Surprise. The tablet was not visible in the Eclipse Run and Debug dialogs.  

With a little help this friend came out of the box in my adb. 
I could see that it was connected to my Mac, but adb did not pick it up. Reboots etc. did not help. Google. Result: I am not the only one having that problem and it seems to concern other tablets too. So here is the treat:


Step 1. Connect the tablet to you Mac
Sometimes we forget this step and looking for errors then becomes … interesting.

Step 2. Prepare the tablet
Go to your tablet settings
  • Check "Applications > Unknown Sources"
  • Check everything under "Applications > Development". Note: These settings are for development only and should be disabled for security (and battery) reasons when you use the device in the "real world" (or the "Matrix", if you prefer).
  • Check Accounts & sync > Allow sync with PC
  • Select USB Settings > "Charge Only" (I use this setting, "Transfer files" seems to work, too)

Step 3. Open a shell and run 
adb devices 
If you get an error message like "command not found" you should set up your Android development tools.

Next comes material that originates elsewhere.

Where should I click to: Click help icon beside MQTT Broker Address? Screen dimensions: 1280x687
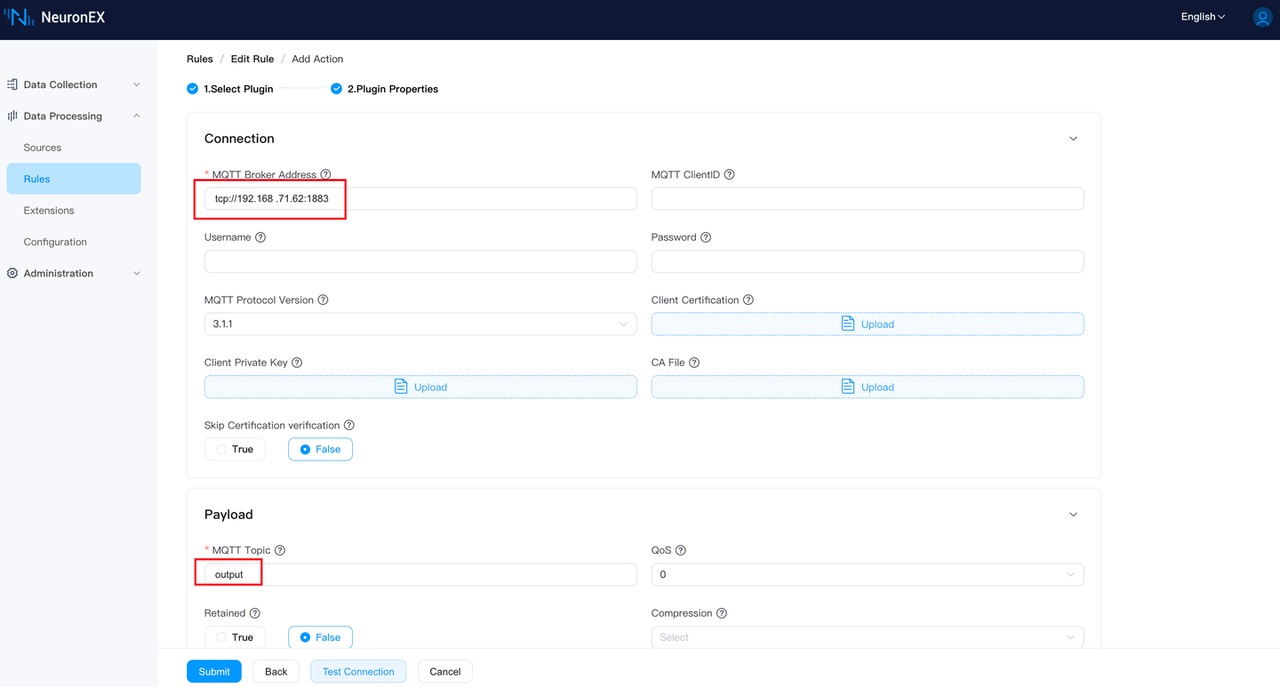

If the output of the command is empty, however, then you have the same problem that I had. Read on...

This means that the Android Debug Bridge does not recognize the device. On a different OS, you could probably fix it by installing specific USB drivers, but on a Mac?  After googling around a bit, I found the money quote in the Android documentation for setting up your device.

If you're developing on Mac OS X, it just works.

Yes it does. Except when it doesn't. 


Thanks to user "Volker1" in the Lenovo forums for pointing out this solution to the problem:

Step 4. Get the USB Vendor ID for your tablet
You can get this from "About this Mac" in the detailed listing under Hardware > USB. You can also look up a number of known USB vendor IDs here. For Lenovo it is "0x17ef". 

Step 5. Edit the file .android/adb_usb.ini 
This file is in you HOME directory, so if you use vi, do vi ~/.android/adb_usb.ini

Add a line just with the ID from step 4, so in my case after editing the file looks like this:

# ANDROID 3RD PARTY USB VENDOR ID LIST -- DO NOT EDIT.
# USE 'android update adb' TO GENERATE.
# 1 USB VENDOR ID PER LINE.
0x17ef

Note the capital "DO NOT EDIT" and the second line: "USE 'android update adb'  TO GENERATE." I tried and this DID NOT WORK. So I DID EDIT. Shouting doesn't help here either.

Step 6. Then do in a shell
adb kill-server
adb start-server
adb devices

Now should see your tablet and can deploy your code from Eclipse too. And it just works.